Mevrouw Marleen Vanderpoorten : Voorzitter, minister, collegas, statistieken tonen aan dat 20 percent van de kinderen in Vlaanderen ten gevolge van sociaal-emotionele problemen, specifieke psychische problemen of ten gevolge van een langdurige of chronische ziekte, kampen met leerachterstand. Te veel afwezigheden in de school kunnen resulteren in een ongekwalificeerde uitstroom.

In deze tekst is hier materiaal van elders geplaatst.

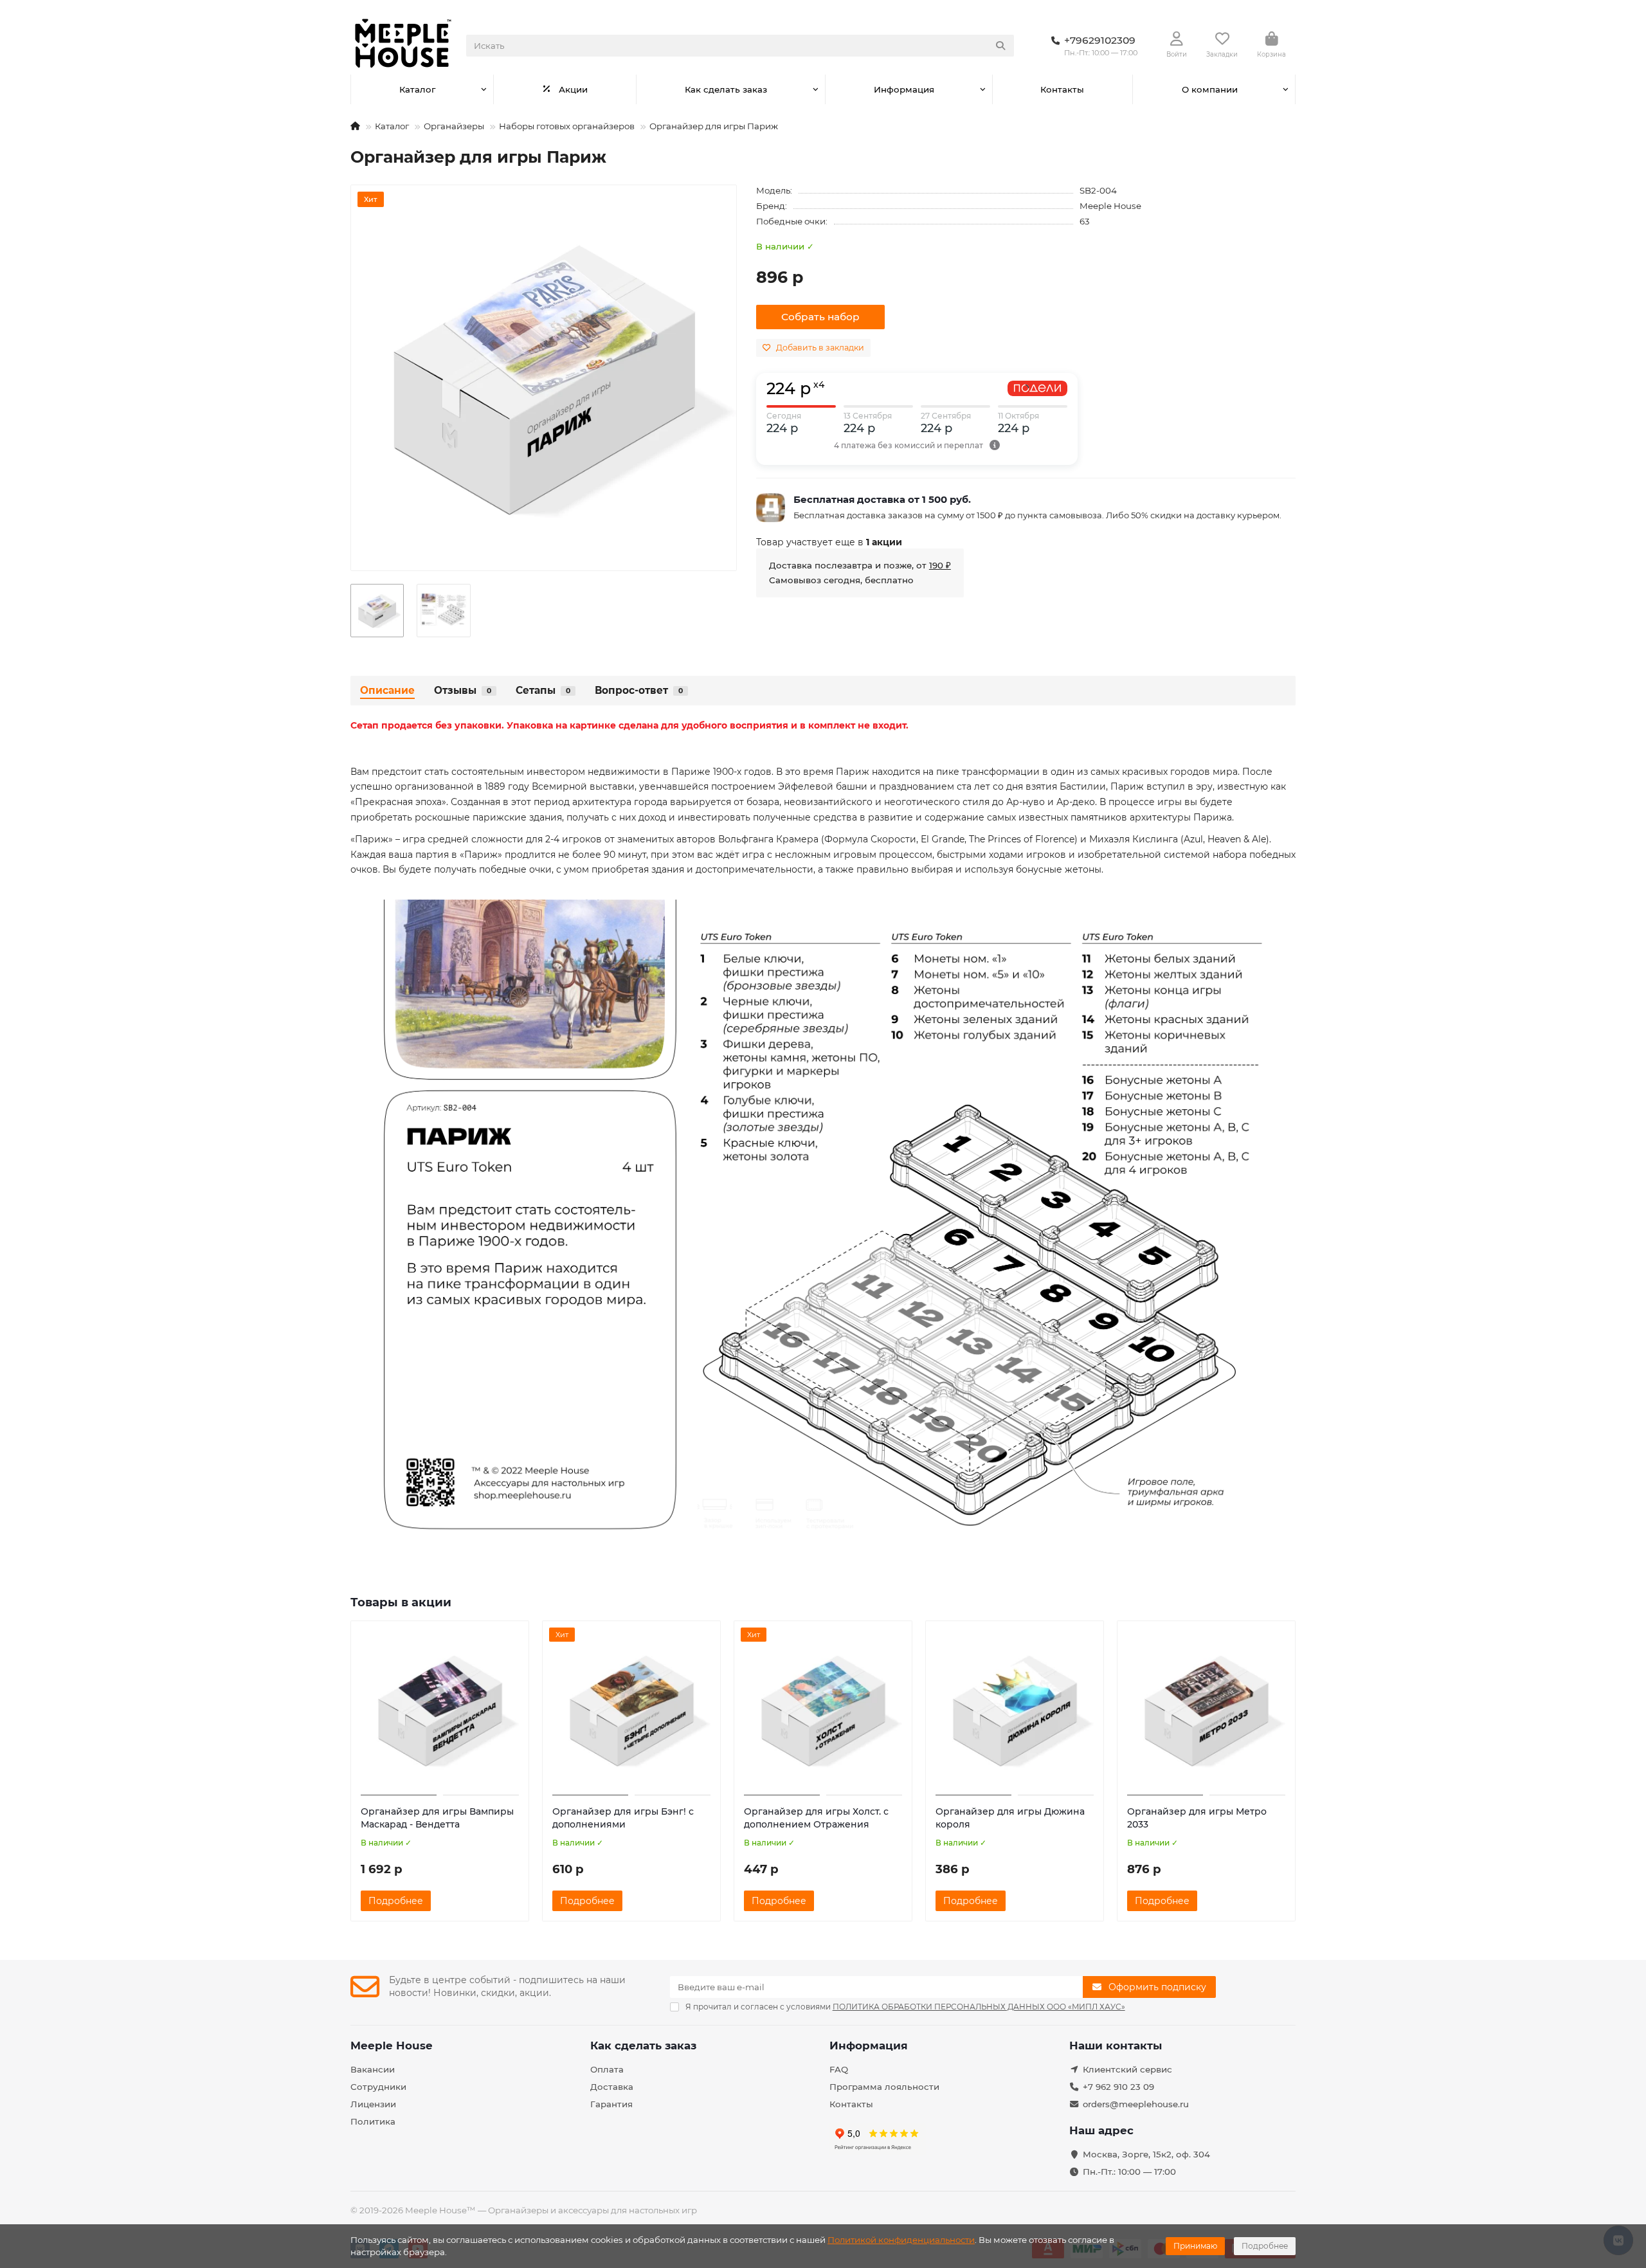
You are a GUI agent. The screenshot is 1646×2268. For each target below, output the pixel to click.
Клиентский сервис (1127, 2069)
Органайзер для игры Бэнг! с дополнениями (623, 1818)
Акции (573, 89)
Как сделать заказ (726, 89)
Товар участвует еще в (829, 542)
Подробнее (1265, 2246)
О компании (1210, 89)
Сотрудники (378, 2087)
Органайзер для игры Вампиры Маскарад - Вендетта (437, 1818)
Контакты (1062, 89)
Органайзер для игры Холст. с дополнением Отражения (816, 1818)
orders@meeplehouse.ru (1136, 2104)
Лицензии (373, 2104)
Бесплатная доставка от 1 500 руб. (882, 499)
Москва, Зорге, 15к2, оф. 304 (1146, 2154)
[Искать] (1000, 45)
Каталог (417, 89)
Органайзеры (454, 126)
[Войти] (1176, 39)
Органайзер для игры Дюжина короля (1010, 1818)
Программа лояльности (884, 2087)
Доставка (611, 2087)
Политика (372, 2121)
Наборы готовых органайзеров (567, 126)
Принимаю (1195, 2246)
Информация (904, 89)
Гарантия (611, 2104)
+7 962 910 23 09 (1118, 2087)
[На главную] (355, 126)
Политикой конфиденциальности (901, 2240)
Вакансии (372, 2069)
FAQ (838, 2069)
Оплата (607, 2069)
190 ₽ (940, 565)
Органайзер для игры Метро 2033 (1197, 1818)
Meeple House (1110, 206)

Er bestaan al heel wat mogelijkheden om deze jongeren te helpen zodat ze na hun herstelperiode nagenoeg naadloos kunnen aansluiten bij hun eigen klas. Helaas zijn deze mogelijkheden nog onvoldoende gekend, en daar knelt het schoentje. Tijdelijk onderwijs aan huis (TOAH) garandeert langdurig zieke kinderen recht op onderwijs. Met het decreet Basisonderwijs van 1997 kreeg tijdelijk onderwijs aan huis immers een officieel en afdwingbaar karakter. De Vlaamse overheid benadrukt hiermee duidelijk het belang dat zij hecht aan recht op onderwijs voor alle kinderen. Voor diegenen die om een of andere reden niet in de mogelijkheid zijn regulier onderwijs te volgen, wordt met dit decreet voorzien in kansen om via bijscholing leerachterstand te voorkomen.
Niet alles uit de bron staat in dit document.